Laurence-Moon Syndrome

A number sign (#) is used with this entry because of evidence that Laurence-Moon syndrome (LNMS) is caused by compound heterozygous mutation in the PNPLA6 gene (603197) on chromosome 19p13. One such family has been reported.

Description

Laurence-Moon syndrome has a clinical presentation similar to that of Oliver-McFarlane syndrome (275400), including chorioretinopathy and pituitary dysfunction, but with childhood onset of ataxia, peripheral neuropathy, and spastic paraplegia and without trichomegaly. Historically, Laurence-Moon syndrome has been associated with Bardet-Biedl syndrome (see BBS, 209900) (summary by Hufnagel et al., 2015).

Oliver-McFarlane syndrome is an allelic disorder.

Clinical Features

The features in the 4 sibs reported by Laurence and Moon (1866) and later by Hutchinson (1882, 1900) were mental retardation, pigmentary retinopathy, hypogenitalism, and spastic paraplegia. Solis-Cohen and Weiss (1925) considered the disorder identical to Bardet and Biedl syndrome; they used the designation Laurence-Biedl syndrome. The existence of a separate entity was suggested by Bowen et al. (1965) and others.

Chalvon-Demersay et al. (1993) reported a family with Laurence-Moon syndrome in which 5 members had retinopathy, mental retardation, and first metacarpal hypoplasia with proximal placement of the thumb. In addition to growth retardation and hypogonadism, all 5 had had spastic paraplegia since the age of 5 to 6 years. Four of the patients (2 girls, 2 boys) had low basal plasma levels of follicle- stimulating hormone (FSH; see 136530) and luteinizing hormone (LH; see 152780). Hufnagel et al. (2015) examined 2 affected members of this family, a 42-year-old female and a 41-year-old male, and found abnormal pituitary hormone concentrations, including low gonadotropins. Brain MRI demonstrated small anterior pituitary size. Fundus examination showed diffuse choroidal and retinal pigment atrophy with peripapillary sparing. Hand x-rays demonstrated contractures consistent with spastic paraplegia. Both patients had prominent chins. The woman had normal eyelash length and mild frontal scalp alopecia; the male had long eyelashes, bushy eyebrows, and prominent frontal bone, suggestive of Oliver-McFarlane syndrome.

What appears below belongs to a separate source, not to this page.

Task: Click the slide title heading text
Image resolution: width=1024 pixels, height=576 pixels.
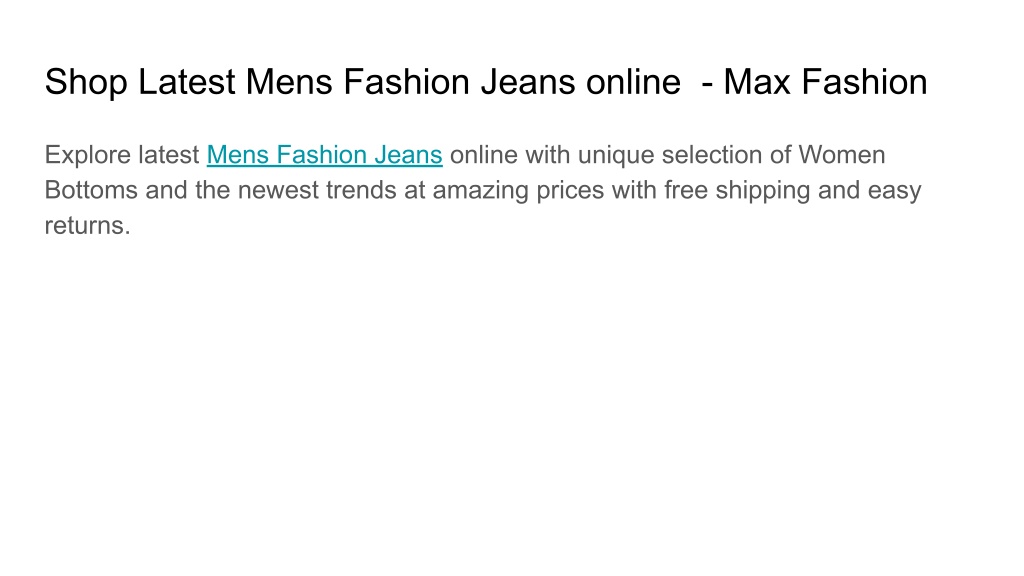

In a 22-year prospective cohort study of 46 patients from 26 Newfoundland families with BBS, Moore et al. (2005) found no apparent correlation of clinical or dysmorphic features with genotype. They reported that of 2 patients clinically diagnosed as having Laurence-Moon syndrome, one was from a consanguineous pedigree with linkage to the BBS5 gene, and the other was a compound heterozygote for mutations in the MKKS gene (604896.0007 and 604896.0008). Moore et al. (2005) concluded that the features in this population did not support the notion that BBS and Laurence-Moon syndrome are distinct. The patient with mutations in the MKKS gene (NF-B5) had previously been reported by Katsanis et al. (2000) as having BBS6, thus illustrating the difficulty in distinguishing these 2 disorders.

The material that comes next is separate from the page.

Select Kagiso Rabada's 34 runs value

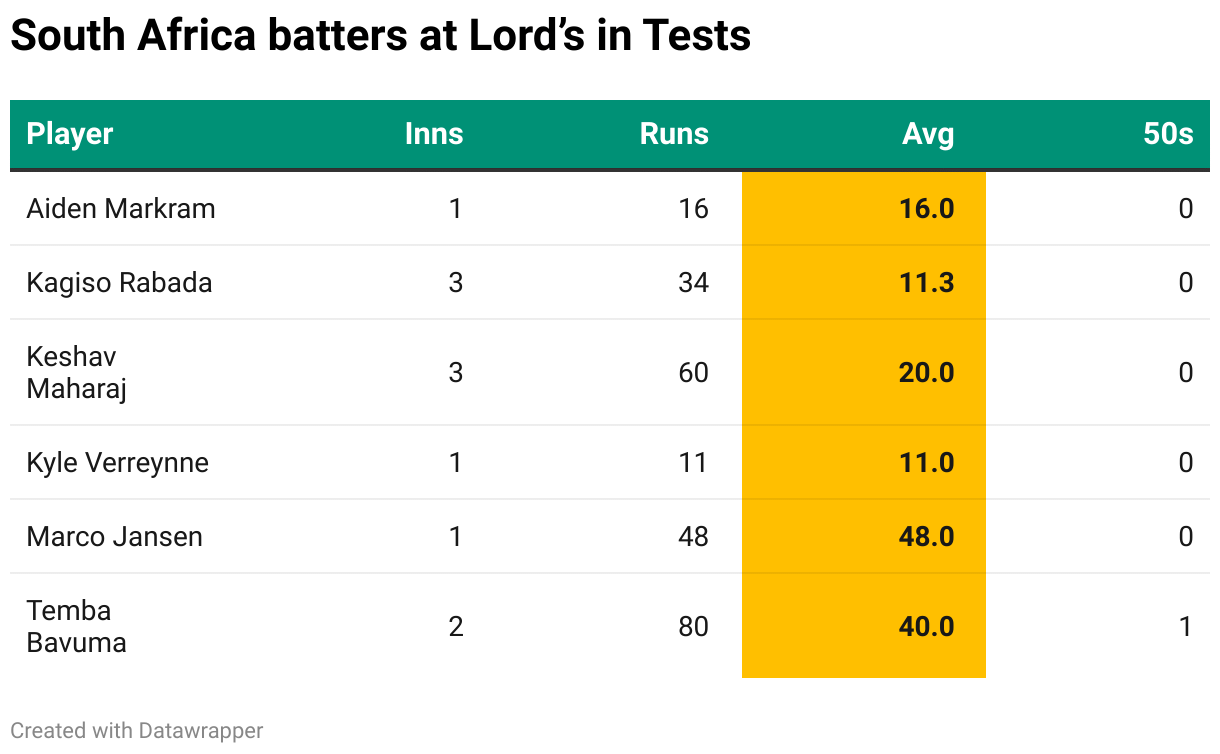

Hufnagel et al. (2015) considered the Laurence-Moon and Bardet-Biedl syndromes to be distinct, given the marked choroidal atrophy, hypopituitarism with short stature, early neurologic involvement, and the absence of polydactyly and renal disease in Laurence-Moon syndrome. They also noted that the retinal degeneration is distinct, with Laurence-Moon and Oliver-McFarlane syndromes resembling choroideremia, and BBS resembling cone-rod dystrophy or retinitis pigmentosa with choroidal sparing.

Inheritance

The transmission pattern of Laurence-Moon syndrome in the family reported by Chalvon-Demersay et al. (1993) was consistent with autosomal recessive inheritance.

Population Genetics

Farag and Teebi (1988) concluded that both the Bardet-Biedl and the Laurence-Moon syndromes are increased in the Arab population of Kuwait.

Molecular Genetics

In affected members of a family with a clinical diagnosis of Laurence-Moon syndrome, originally reported by Chalvon-Demersay et al. (1993), Hufnagel et al. (2015) identified compound heterozygous mutations in the PNPLA6 gene (603197.0013; 603197.0017). The mutations, which were found by exome sequencing, segregated with the disorder in the family. The mutations were not found in over 300 ethnically matched controls or in the 1000 Genomes Project or Exome Variant Server databases.

History

Roth (1947) described 4 brothers of Czechoslovakian extraction, with unrelated parents, who had infantile external genitalia, hypogonadotropic hypogonadism, gynecomastia, and retinal degeneration. One was notably obese.